Neste lento processo migratório de mais de 14 mil anos, o professor Aspillaga explica que as populações sul-americanas desenvolveram culturas mais complexas. Elas praticaram a agricultura e formaram vários grupos indígenas como os Mapuches no Cone Sul, os Atacameños no Chile e os povos da Bacia Amazônica ao norte. “Estes povos são produto de um processo evolutivo que durou um longo tempo. Não são necessariamente os descendentes diretos dos primeiros povoadores”, disse o antropólogo.
É provável que quando havia um excedente populacional, um grupo familiar podia mover-se para outro vale à procura de novas terras, acrescenta Aspillaga.

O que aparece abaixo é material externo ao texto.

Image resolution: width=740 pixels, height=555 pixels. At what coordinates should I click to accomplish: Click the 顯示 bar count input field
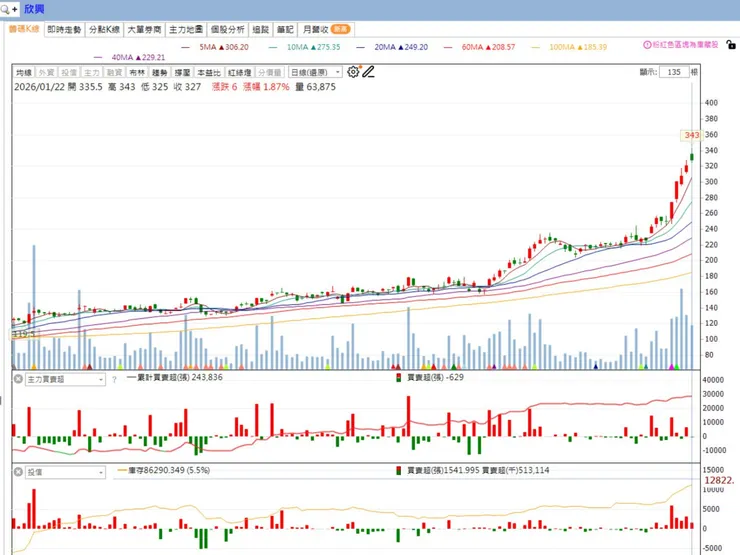tap(674, 72)
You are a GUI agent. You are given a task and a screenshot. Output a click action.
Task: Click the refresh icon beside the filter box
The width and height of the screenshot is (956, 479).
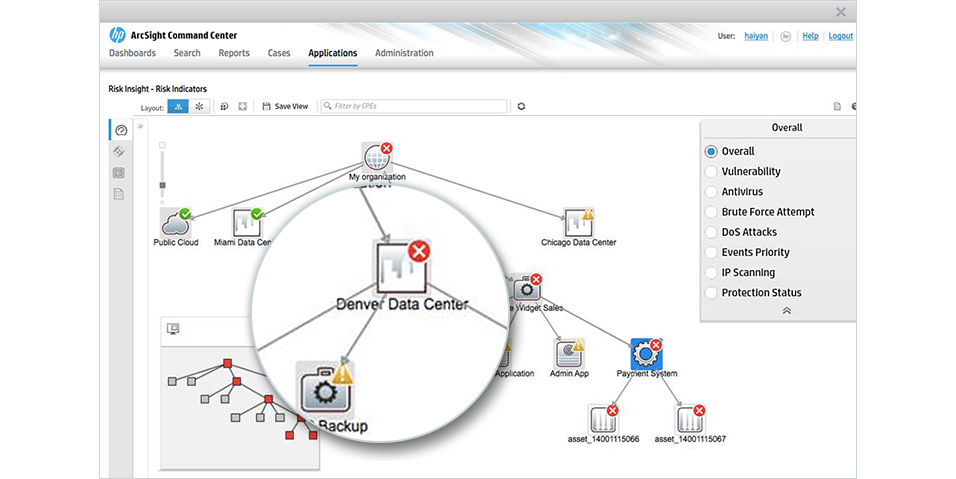[x=521, y=106]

Quando um grupo se instalava em uma área habitada por caçadores-coletores, podiam ocorrer várias situações: “os caçadores-coletores se deslocavam para outras áreas onde podiam realizar suas atividades; realizavam-se alianças econômicas; podia haver reciprocidade; podia ocorrer a miscigenação e também podiam haver conflitos. Pode ter acontecido tudo isso no passado, em épocas diferentes, e esse processo gerou as diferenças dos distintos grupos em todo o continente americano”, disse o antropólogo chileno.
Povos canoístas
Os povos que se mudaram para o sul do Chile eram “grupos altamente móveis, e grande parte de sua vida transcorreu dentro de suas canoas”, destaca o Museu de Arte Pré-colombiana. Em terra, ocuparam diversas vezes as mesmas praias, onde depositavam os resíduos dos moluscos que consumiam.
Em algumas praias, faziam paredes com as conchas e construíam um tipo de habitação. Em geral, as casas eram construídas com galhos e cobertas com peles para protegerem-se do frio e do vento do sul.

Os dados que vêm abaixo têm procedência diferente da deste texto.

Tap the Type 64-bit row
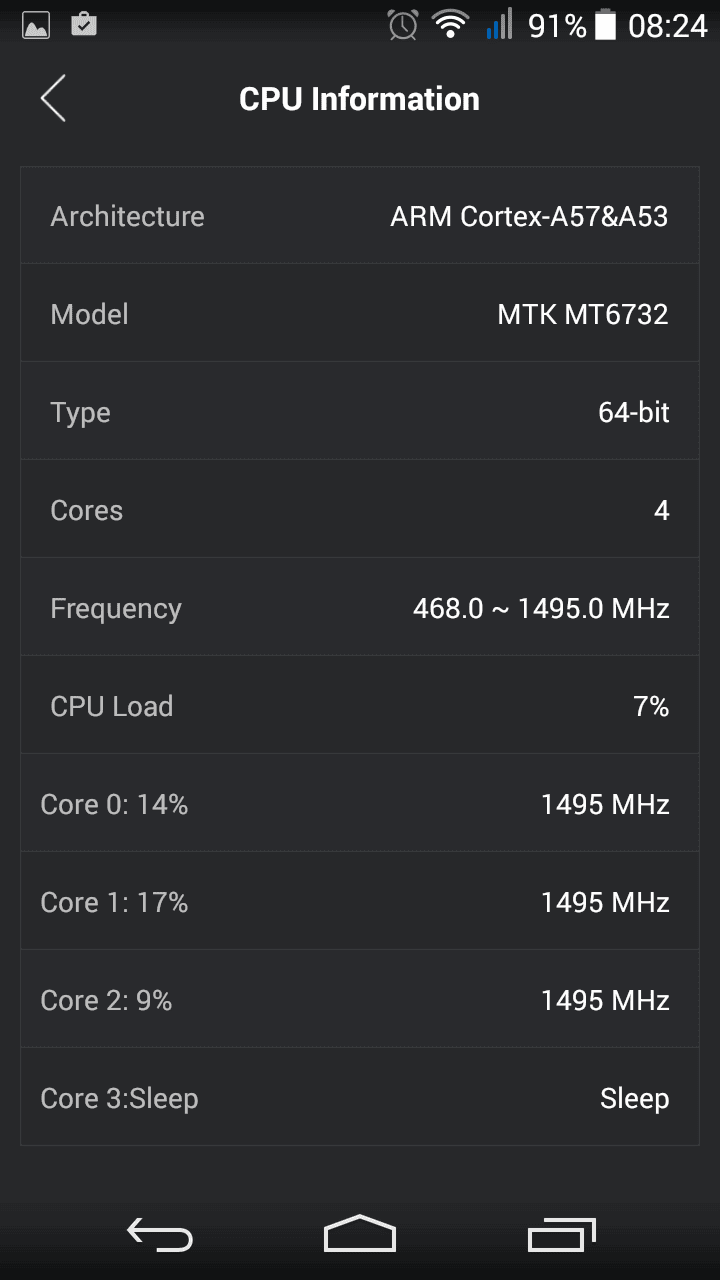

Nas aldeias, o trabalho era dividido de acordo com o sexo e a idade. As mulheres e crianças mergulhavam e os homens caçavam. Nos rituais de iniciação, faziam pinturas corporais.
Eugenio Aspillaga conta que começou a se dedicar-se ao estudo dos caçadores-coletores e caçadores do extremo sul “porque pareciam ser os que forneceriam maiores analogias com os caçadores que povoaram o continente.”
“Tal abordagem provou-se correta no sentido de que essas populações têm algumas características dos primeiros habitantes. Refiro-me aos canoístas do extremo sul e aos caçadores terrestres como os Selk’nam.”
“Eles têm algumas características que podiam ter sido dos caçadores-coletores que chegaram pela primeira vez à América, pois são de fato seus descendentes”, conclui Aspillaga.